Другие, названные доносчиком, сказали, что они христиане, а затем отреклись: некоторые были, но отпали, одни три года назад, другие много тому лет назад, некоторые лет тому двадцать. Все они почтили и твое изображение, и статуи богов и похулили Христа.
Они утверждали, что вся их вина или заблуждение состояли в том, что они в установленный день собирались до рассвета, воспевали, чередуясь, Христа как бога и клятвенно обязывались не преступления совершать, а воздерживаться от воровства, грабежа, прелюбодеяния, нарушения слова, отказа выдать доверенное. После этого они обычно расходились и сходились опять для принятия пищи, обычной и невинной, но что и это они перестали делать после моего указа, которым я, по твоему распоряжению, запретил тайные общества. Тем более счел я необходимым под пыткой допросить двух рабынь, называвшихся служительницами, что здесь было правдой, и не обнаружил ничего, кроме безмерного и уродливого суеверия [обратите внимание, как это словосочетание кочует из одного источника в другой — безумное уродливое суеверие, или зловредное и т. п. — о. А. Е.].

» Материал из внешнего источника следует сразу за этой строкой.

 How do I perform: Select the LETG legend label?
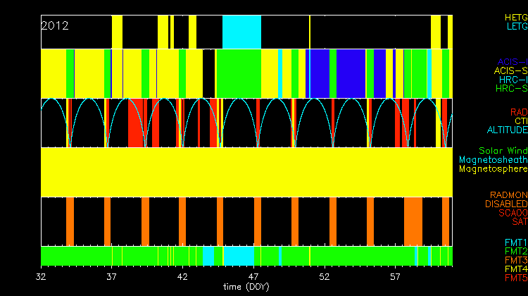tap(514, 26)
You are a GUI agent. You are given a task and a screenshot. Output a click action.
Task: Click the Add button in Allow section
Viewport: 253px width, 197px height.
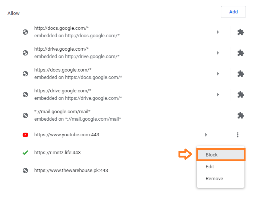pyautogui.click(x=233, y=12)
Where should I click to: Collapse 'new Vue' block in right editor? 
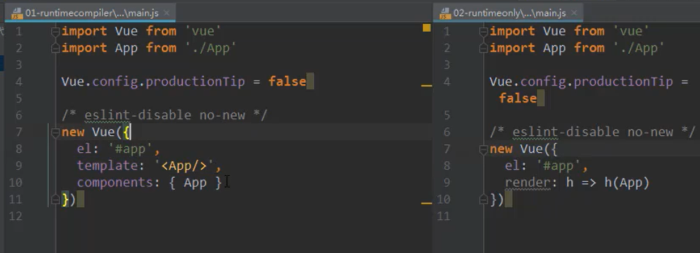pyautogui.click(x=483, y=149)
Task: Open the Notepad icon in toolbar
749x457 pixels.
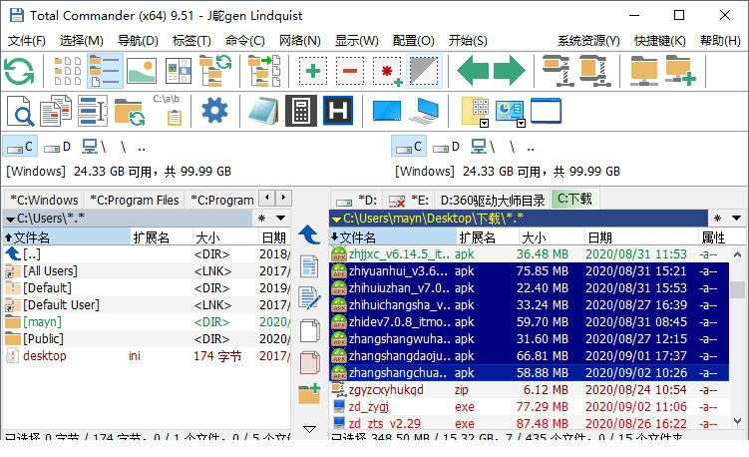Action: coord(262,110)
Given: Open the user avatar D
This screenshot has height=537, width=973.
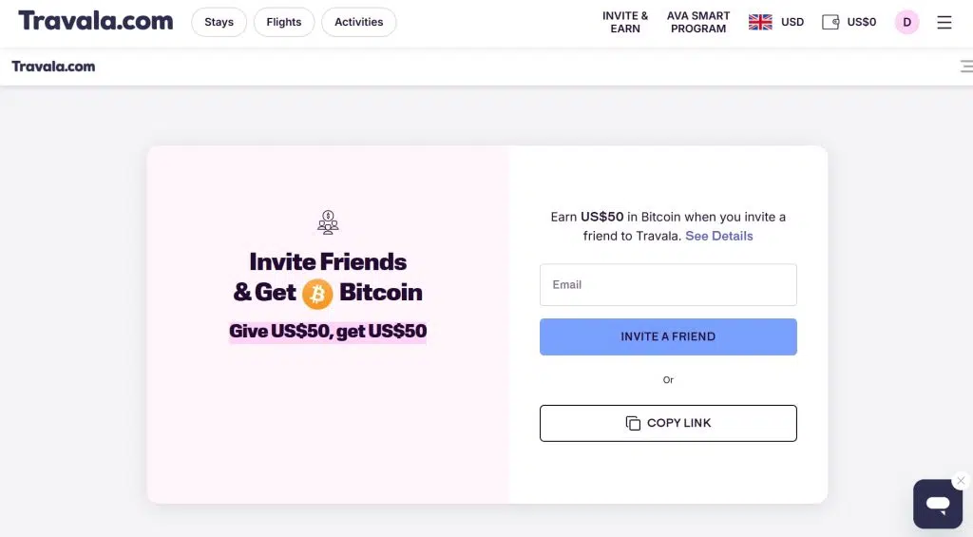Looking at the screenshot, I should coord(906,22).
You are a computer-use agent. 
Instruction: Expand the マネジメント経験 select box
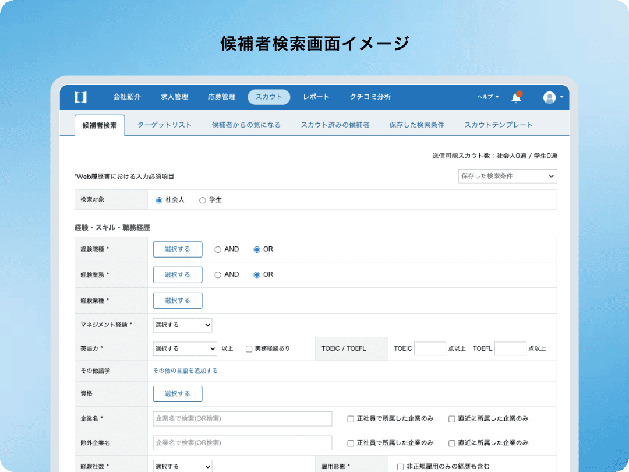(182, 325)
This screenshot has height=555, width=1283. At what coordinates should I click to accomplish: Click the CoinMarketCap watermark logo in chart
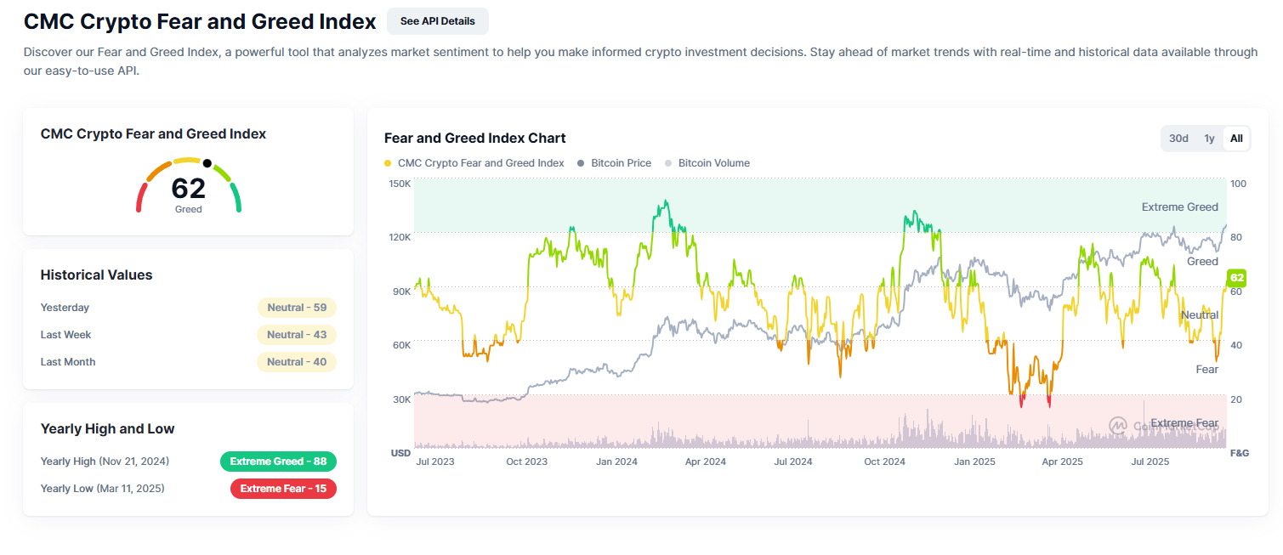point(1119,425)
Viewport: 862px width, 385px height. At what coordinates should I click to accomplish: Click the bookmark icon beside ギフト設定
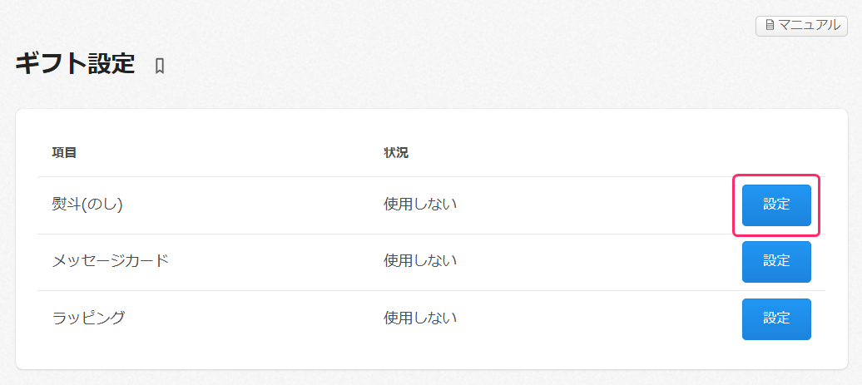pyautogui.click(x=160, y=66)
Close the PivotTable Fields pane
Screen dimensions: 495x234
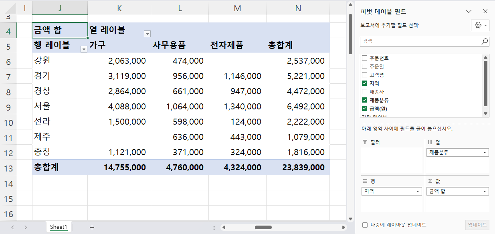click(x=485, y=11)
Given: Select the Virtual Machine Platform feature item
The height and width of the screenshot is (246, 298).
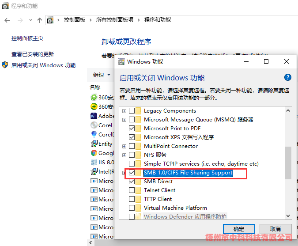Looking at the screenshot, I should pos(175,208).
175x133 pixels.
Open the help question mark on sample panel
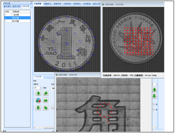pyautogui.click(x=31, y=3)
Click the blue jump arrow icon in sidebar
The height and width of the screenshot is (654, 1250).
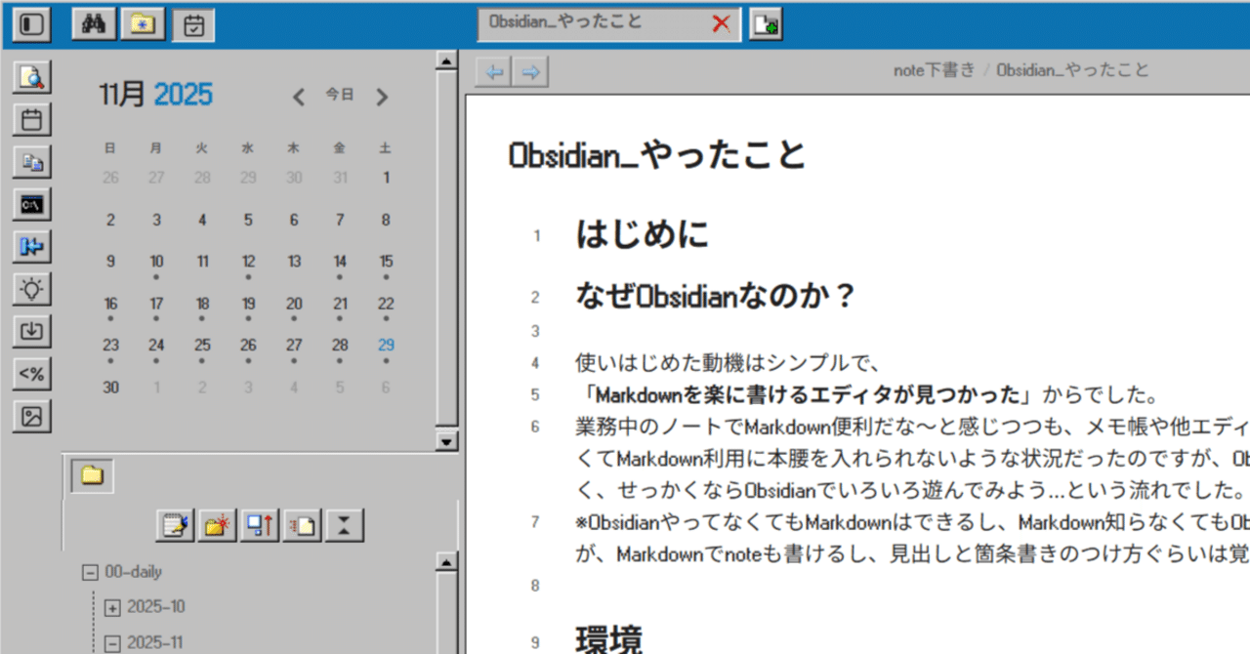tap(32, 247)
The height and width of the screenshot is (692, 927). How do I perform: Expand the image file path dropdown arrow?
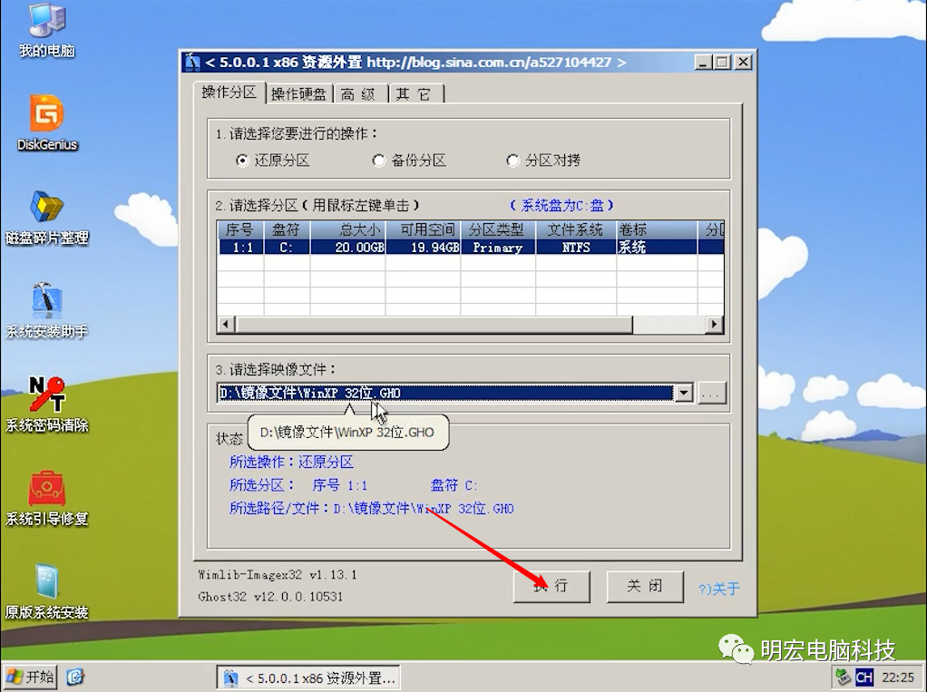click(x=684, y=393)
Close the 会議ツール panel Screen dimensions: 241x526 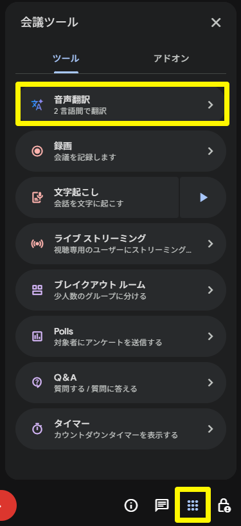tap(216, 23)
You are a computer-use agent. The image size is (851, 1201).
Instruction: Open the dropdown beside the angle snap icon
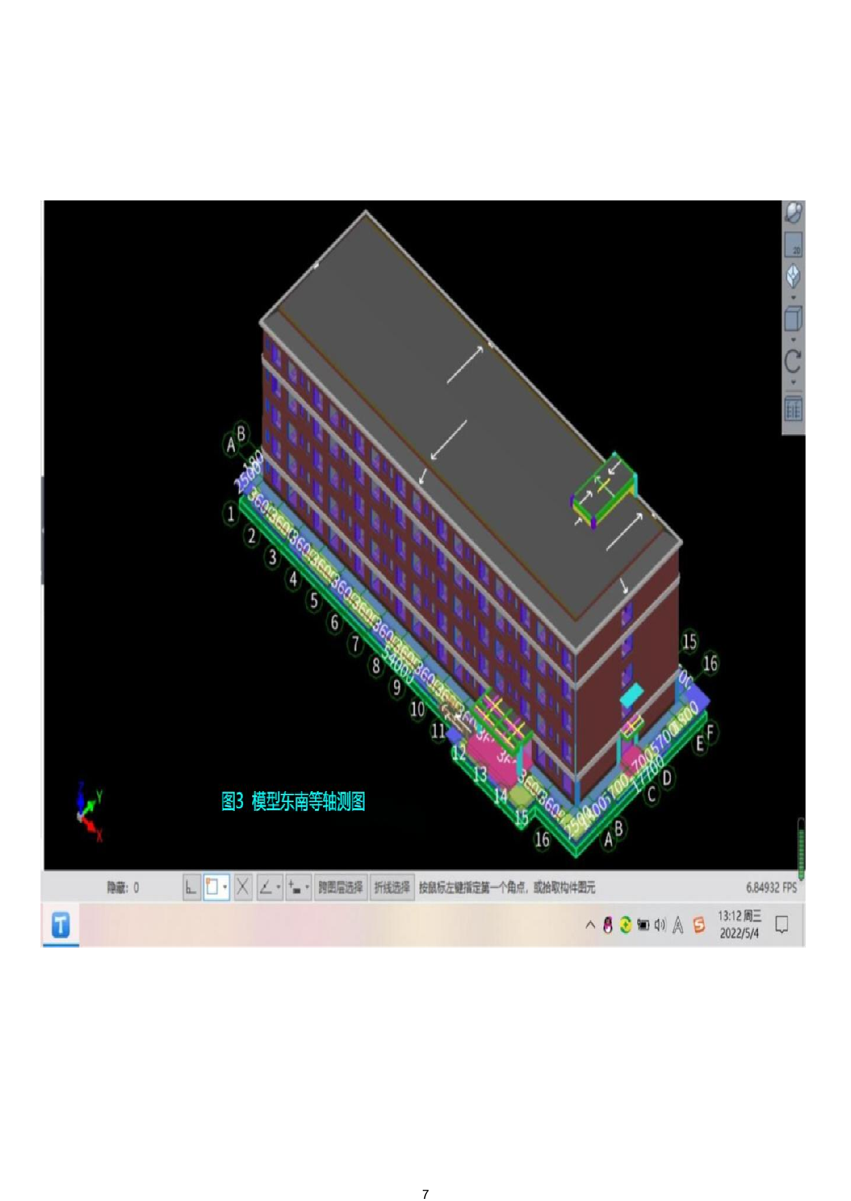pyautogui.click(x=279, y=887)
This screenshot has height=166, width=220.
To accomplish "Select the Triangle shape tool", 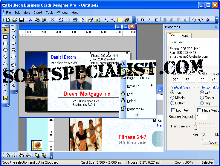I will pos(5,63).
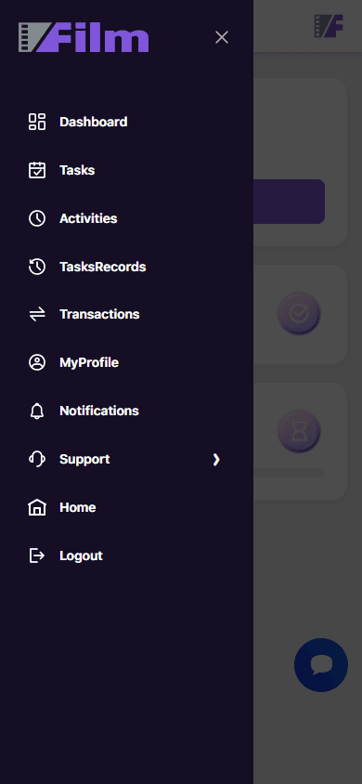362x784 pixels.
Task: Click the Logout exit icon
Action: pos(37,555)
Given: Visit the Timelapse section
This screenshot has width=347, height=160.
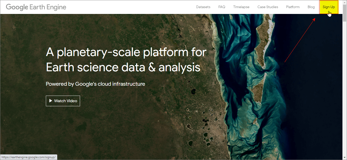Looking at the screenshot, I should tap(241, 7).
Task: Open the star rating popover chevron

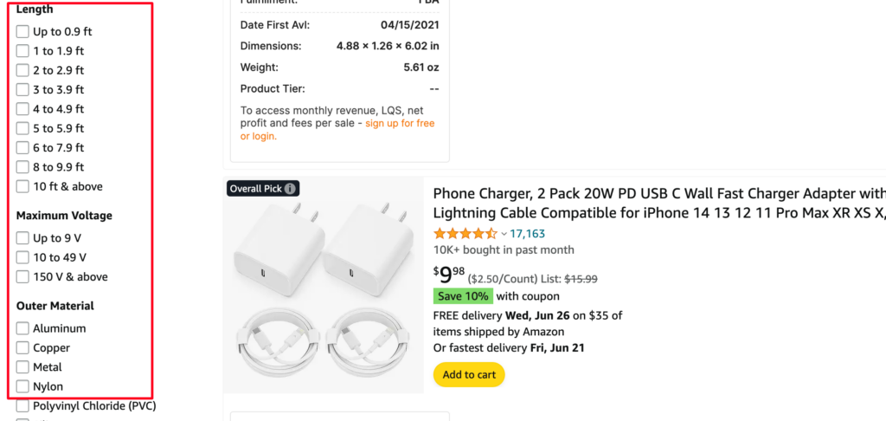Action: click(504, 234)
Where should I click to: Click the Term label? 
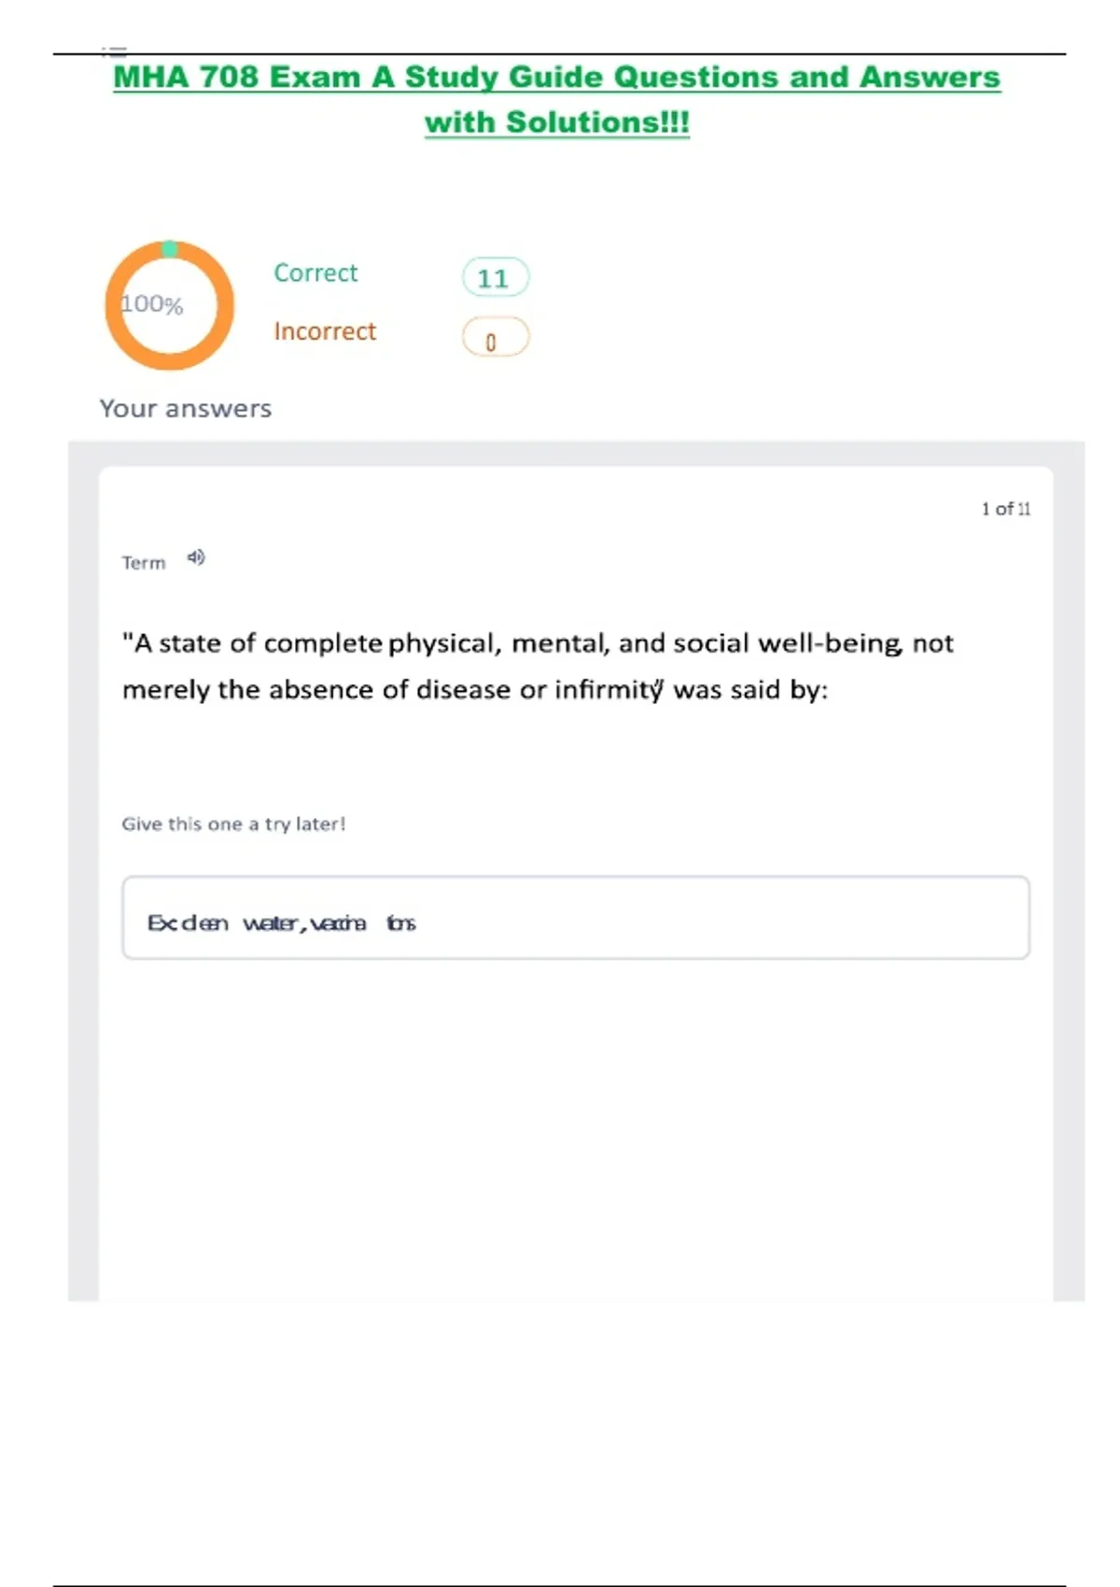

Поэтому, отложив расследование, я прибегаю к твоему совету. Дело, по-моему, заслуживает обсуждения, особенно вследствие находящихся в опасности множества людей всякого возраста, всякого звания и обоих полов, которых зовут и будут звать на гибель. Зараза этого суеверия прошла не только по городам, но и по деревням и поместьям, но, кажется, ее можно остановить и помочь делу. Достоверно установлено, что храмы, почти покинутые [имеются в виду языческие; видите, даже были покинутые храмы — о. А. Е.], опять начали посещать; обычные службы, давно прекращенные, восстановлены, и всюду продается мясо жертвенных животных, на которое до сих пор едва-едва находился покупатель. Из этого легко заключить, какую толпу людей можно исправить, если позволить им раскаяться» [Плин, с. 205–206].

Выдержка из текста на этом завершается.